Wolbachia and host variation: Among 29 siII/w– flies, there were 15 unique mtDNA genotypes, counting indels as a “fifth state” (Figure 3). All indels occurred as single sites, so each was counted once. After dividing the 29 siII/w– mtDNAs into Dar es Salaam, Malindi, or Nairobi, we found no fixed differences and four to six shared polymorphisms in pairwise comparisons. All siII/w– sequences from this study differed from previously published mitochondrial genomes (Ballard 2000a). Among 25 siII/wRi lines sequenced, 24 shared a common genotype regardless of geography (Figure 3). For simplicity, the common mtDNA sequence from the infected siII group is hereafter referred to as “siII/wRi mtDNA.” This sequence is identical to that previously reported for wRi-infected lines DSR and C167 (Ballard 2000a). One wRi-infected line differed from the siII/wRi mtDNA by a single substitution (Figure 3), a nonsynonymous G → A transition (in a 5′ → 3′ direction) at position 7925, causing an Asp o→ Asn amino change in the ND5 gene. This single substitution acid was confirmed with an independent DNA extraction. There were no segregating sites within 37 siIII lines and all were homosequential with the common siIII genotype (Ballard 2000a).

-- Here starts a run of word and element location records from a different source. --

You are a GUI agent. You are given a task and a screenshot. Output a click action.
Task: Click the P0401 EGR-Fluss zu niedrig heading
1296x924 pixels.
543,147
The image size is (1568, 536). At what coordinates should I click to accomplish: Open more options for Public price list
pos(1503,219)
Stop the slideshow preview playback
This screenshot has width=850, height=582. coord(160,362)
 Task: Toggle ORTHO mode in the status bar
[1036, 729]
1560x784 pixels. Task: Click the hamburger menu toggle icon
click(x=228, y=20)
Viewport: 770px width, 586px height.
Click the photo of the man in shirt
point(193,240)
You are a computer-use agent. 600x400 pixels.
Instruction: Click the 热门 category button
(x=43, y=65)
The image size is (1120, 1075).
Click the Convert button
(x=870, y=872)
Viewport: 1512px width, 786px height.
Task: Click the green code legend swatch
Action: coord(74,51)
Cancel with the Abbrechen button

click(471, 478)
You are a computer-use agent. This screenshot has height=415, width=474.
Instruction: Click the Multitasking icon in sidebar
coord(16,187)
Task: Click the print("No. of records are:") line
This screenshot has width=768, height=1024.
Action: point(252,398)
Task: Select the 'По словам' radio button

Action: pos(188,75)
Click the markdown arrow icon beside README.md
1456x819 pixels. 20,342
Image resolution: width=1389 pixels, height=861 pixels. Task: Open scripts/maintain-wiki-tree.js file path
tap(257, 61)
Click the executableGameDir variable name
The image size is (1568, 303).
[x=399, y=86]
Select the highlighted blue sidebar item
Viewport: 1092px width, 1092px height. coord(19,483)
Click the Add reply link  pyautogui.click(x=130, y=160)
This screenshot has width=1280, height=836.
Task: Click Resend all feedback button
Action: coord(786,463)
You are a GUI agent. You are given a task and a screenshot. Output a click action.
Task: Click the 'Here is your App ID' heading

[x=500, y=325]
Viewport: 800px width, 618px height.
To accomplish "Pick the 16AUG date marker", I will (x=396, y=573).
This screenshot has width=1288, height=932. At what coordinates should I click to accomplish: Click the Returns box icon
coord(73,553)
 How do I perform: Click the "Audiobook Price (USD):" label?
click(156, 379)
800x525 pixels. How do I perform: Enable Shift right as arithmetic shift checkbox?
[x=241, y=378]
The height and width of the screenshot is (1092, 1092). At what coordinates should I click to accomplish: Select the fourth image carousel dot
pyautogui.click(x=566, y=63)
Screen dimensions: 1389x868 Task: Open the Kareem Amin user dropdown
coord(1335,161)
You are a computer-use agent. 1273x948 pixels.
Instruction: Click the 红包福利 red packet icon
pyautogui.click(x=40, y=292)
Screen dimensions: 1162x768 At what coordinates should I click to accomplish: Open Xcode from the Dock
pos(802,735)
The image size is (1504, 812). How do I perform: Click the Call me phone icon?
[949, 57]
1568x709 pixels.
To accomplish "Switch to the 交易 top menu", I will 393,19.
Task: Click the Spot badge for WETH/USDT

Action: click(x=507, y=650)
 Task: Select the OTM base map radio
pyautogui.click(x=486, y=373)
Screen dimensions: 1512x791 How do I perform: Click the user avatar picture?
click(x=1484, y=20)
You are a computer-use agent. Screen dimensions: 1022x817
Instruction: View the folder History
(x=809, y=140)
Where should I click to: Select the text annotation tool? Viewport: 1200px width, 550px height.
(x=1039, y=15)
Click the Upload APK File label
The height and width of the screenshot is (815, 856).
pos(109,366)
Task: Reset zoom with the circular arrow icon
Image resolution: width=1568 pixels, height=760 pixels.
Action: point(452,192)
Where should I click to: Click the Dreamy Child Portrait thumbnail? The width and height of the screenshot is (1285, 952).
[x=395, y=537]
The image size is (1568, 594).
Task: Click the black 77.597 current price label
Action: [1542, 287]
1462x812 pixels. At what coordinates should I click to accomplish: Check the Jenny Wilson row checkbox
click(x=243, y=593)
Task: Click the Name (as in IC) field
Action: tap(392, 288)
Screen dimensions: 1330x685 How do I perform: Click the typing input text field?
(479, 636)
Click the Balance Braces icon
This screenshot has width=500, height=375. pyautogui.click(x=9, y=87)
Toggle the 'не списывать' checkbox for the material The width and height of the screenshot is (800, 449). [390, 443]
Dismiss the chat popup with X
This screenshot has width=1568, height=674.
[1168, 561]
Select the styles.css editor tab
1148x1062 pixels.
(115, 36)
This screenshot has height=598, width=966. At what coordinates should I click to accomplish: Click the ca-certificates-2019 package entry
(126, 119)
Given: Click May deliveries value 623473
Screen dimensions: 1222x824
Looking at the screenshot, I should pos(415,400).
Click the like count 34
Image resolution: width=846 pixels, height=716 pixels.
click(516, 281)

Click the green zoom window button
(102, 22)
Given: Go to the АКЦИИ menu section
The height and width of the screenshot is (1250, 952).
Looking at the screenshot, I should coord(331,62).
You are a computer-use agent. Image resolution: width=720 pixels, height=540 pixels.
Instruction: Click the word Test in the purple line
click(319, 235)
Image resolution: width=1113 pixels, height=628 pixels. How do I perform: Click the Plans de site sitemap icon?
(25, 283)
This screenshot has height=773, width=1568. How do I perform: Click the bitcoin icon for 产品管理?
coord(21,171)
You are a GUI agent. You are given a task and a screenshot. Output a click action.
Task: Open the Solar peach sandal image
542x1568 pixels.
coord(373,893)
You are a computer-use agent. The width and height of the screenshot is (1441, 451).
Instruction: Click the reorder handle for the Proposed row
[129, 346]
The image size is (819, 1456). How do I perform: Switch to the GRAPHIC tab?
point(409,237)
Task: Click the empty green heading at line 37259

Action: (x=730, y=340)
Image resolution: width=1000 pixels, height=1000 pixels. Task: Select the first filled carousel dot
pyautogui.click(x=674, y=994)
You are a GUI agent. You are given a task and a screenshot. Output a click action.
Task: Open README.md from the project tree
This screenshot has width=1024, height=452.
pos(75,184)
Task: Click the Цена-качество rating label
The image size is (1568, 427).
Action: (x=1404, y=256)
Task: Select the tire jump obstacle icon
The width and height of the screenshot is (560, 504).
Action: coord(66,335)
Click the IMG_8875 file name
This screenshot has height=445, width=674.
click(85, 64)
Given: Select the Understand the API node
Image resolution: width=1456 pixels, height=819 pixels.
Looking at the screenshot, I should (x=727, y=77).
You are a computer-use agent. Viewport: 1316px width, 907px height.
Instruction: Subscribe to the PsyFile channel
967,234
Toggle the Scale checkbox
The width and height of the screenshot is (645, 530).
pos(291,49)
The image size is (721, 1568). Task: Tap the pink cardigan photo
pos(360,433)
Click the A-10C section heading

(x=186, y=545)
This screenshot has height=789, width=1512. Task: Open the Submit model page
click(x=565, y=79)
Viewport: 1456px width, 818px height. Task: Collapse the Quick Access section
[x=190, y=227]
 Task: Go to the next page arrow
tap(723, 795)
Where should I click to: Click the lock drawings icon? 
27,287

Within 1029 bp of per there were 105 segregating sites that defined 48 distinct genotypes, including indels as a “fifth state.” After dividing the 79 per sequences into Mwanza, Dar es Salaam, Malindi, or Nairobi we found no fixed differences and 38 and 52 shared polymorphisms in pairwise comparisons. Consistent with theoretical predictions that Wolbachia should not influence nuclear gene flow (Caspari and Watson 1959; Turelli and Hoffmann 1999), there were no unique per sequences associated with infection status or mtDNA haplogroup (Figure 4).
—Network of 1776 bp of siII mtDNA inferred by statistical parsimony. Adjacent rectangles represent sequences that are homosequential. The siIII haplogroup exceeds the statistical parsimony limit and cannot be joined to this network with confidence. Sequences are named according to the population from which they were sampled. Branches represent one step and are not drawn to scale. Open nodes are inferred intermediate sequences. Shaded nodes represent individuals infected with wRi. Dar, Dar es Salaam; V. Falls, Victoria Falls; Harare, Harare 1994.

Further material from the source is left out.